Я как всегда потратил на рождественские покупки ровно пять минут, что ясно отразилось на моих подарках. Мама получила несколько носовых платков, отец — еще пару галстуков, а Марси — книгу «Радость кулинарии» (интересно, как она отреагирует).

Напряженное любопытство сосредоточилось на подарках, привезенных гостьей.

Начать с того, что Марсины подношения — в отличие от наших — были завернуты.

Мама получила голубой шерстяной шарф («Ах, зачем же вы!»). Отец получил вышеупомянутую продолговатую коробку, в которой оказалась бутылка «Шато-о-Брион» 59 года.

— Какое великолепное вино! — сказал отец. По правде говоря, он отнюдь не был знатоком вин. Наш «погреб» содержал несколько бутылок шотландского виски для гостей отца, немного хереса для гостей матери и пару ящиков более или менее приличного шампанского для особо торжественных случаев.

Я получил перчатки. Они — хоть и весьма элегантные — показались мне чересчур безличными. Я предпочел бы получить от Марси что-нибудь более интимное. («Например, трусы, отделанные норкой?» — спросила она несколько позже. — «Да, вот именно. Надо же мне наконец согреться».)

И в довершение я получил от отца то же, что всегда. Чек.

Мир на земле…

Под этот псалом, с энтузиазмом исполненный органистом мистером Уиксом, мы вошли в церковь и отправились к своей скамье.

Церковь была битком набита нашими «ближними», которые сдержанно пытались с ближней дистанции разглядеть гостью.
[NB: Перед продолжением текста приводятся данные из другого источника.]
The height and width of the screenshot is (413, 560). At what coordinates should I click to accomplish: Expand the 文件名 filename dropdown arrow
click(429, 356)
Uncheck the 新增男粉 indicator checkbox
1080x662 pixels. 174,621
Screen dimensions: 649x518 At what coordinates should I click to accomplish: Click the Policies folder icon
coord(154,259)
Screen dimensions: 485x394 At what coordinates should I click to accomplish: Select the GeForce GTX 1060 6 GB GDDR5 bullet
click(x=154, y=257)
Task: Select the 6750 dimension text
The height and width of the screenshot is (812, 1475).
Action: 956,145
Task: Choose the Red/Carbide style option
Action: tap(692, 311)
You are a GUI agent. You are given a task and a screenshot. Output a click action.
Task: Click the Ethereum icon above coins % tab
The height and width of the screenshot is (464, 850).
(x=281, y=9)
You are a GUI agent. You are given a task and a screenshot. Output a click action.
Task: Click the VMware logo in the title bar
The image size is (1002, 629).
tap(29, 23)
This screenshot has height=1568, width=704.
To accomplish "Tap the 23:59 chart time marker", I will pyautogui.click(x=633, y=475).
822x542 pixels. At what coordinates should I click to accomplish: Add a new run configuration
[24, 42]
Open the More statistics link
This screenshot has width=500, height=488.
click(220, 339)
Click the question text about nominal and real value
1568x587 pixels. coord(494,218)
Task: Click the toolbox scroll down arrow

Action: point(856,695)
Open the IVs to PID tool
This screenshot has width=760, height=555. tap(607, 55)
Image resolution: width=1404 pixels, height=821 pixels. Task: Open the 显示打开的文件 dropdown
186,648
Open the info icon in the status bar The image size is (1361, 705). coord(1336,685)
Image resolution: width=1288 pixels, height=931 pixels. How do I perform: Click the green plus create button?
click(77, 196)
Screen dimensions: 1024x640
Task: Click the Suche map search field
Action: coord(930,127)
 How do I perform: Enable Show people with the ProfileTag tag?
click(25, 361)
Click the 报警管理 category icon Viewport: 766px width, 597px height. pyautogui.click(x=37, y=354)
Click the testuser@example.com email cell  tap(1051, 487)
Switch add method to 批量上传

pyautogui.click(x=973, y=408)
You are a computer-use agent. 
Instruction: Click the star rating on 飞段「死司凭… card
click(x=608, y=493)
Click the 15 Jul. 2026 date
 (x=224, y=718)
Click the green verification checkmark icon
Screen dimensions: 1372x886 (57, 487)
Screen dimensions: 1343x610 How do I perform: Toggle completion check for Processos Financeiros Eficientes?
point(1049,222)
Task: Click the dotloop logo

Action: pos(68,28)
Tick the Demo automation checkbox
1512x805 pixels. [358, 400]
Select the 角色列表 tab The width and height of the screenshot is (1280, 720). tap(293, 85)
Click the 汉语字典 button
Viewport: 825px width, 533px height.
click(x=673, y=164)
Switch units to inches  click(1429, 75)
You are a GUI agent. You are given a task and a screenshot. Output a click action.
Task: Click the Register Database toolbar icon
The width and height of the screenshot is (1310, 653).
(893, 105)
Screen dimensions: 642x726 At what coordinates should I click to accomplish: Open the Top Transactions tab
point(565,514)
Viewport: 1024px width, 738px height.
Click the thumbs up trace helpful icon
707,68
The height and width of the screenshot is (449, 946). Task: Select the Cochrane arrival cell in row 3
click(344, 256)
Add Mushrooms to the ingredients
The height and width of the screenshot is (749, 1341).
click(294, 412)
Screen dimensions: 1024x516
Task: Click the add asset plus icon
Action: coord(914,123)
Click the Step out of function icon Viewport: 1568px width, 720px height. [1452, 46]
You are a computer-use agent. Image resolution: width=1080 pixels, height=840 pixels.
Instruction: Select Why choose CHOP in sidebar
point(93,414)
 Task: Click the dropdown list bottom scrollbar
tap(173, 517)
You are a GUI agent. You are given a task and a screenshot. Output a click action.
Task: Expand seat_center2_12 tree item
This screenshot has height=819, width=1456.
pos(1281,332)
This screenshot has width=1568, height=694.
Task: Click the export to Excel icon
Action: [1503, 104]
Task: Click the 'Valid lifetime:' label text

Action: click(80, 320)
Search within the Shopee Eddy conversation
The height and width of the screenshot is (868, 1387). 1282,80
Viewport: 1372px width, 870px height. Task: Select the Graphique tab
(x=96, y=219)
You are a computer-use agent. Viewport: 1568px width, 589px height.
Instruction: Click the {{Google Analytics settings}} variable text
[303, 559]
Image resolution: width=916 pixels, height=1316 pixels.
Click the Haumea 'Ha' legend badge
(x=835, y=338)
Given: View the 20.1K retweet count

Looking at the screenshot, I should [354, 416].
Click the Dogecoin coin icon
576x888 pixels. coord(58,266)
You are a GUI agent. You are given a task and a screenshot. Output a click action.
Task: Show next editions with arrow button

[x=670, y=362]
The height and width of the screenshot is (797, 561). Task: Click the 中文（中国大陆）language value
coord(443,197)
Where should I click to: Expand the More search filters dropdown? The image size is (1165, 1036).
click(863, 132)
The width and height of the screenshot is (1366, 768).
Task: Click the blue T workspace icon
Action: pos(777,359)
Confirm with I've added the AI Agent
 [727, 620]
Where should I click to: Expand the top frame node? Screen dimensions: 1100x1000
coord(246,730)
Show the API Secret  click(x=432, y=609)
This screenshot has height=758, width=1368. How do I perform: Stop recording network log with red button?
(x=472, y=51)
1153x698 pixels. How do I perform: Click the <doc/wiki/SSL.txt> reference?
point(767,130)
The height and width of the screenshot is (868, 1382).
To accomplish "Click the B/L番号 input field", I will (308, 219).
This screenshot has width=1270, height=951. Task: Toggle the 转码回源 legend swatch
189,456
Никто не глазел на нее открыто, за исключением миссис Роде, которая благодаря своим за (много за!) девяносто могла позволить себе такую вольность.

С миссис Роде прихожане глаз не сводили. И потому не могли не заметить, что, внимательно разглядев Марси, она улыбнулась. Так. Значит, старая карга одобряет.

Мы вежливо пели (не так громко, как накануне вечером) и слушали, как преподобный мистер Линдли произнес свою проповедь. Отец прочитал соответствующий отрывок из Священного писания и — надо отдать ему должное — прочитал хорошо. Он переводил дух на запятых, а не где попало, как мистер Линдли.

Проповедь — да смилостивится над нами Господь — показала, что его преподобие в курсе мировых событий. Он упомянул о конфликте в Юго-Восточной Азии и призвал нас задуматься о том, как необходим Князь Мира в мире, охваченном войнами.

Слава Богу, Линдли — астматик, и поэтому его проповеди щадяще коротки.

Получив свою долю благословения, все мы вышли на церковные ступени. Для повторения встречи после матча Гарвард — Йель. С той лишь разницей, что в это утро все были трезвы.

Джексон! Мейсон! Гаррис! Бэррет! Кэбот! Лоуэлл!

Господи!

В промежутках между фамилиями старых друзей раздавались всякие незначительные фразы. Мама тоже приветствовала некоторых приятельниц. Естественно, в более сдержанной манере.

И вдруг чей-то голос громко пролаял:

— Ма-а-а-рси, девочка моя!

Вихрем обернувшись, я увидел, что моя подруга обнимается с каким-то древним старцем.

Мои родители тотчас бросились к месту происшествия. Надо же выяснить, кто с таким пылом приветствует Марси.

Славный старикашка Стэндиш Фарнем все еще не выпускал ее из объятий.

— Ах, дядя Стэндиш! Какой приятный сюрприз!

Мама пришла в восторг. Неужто Марси — племянница этого почтенного «одного их наших»?

— Ма-а-а-рси, каким ветром городскую девочку вроде тебя занесло в наши варварские края?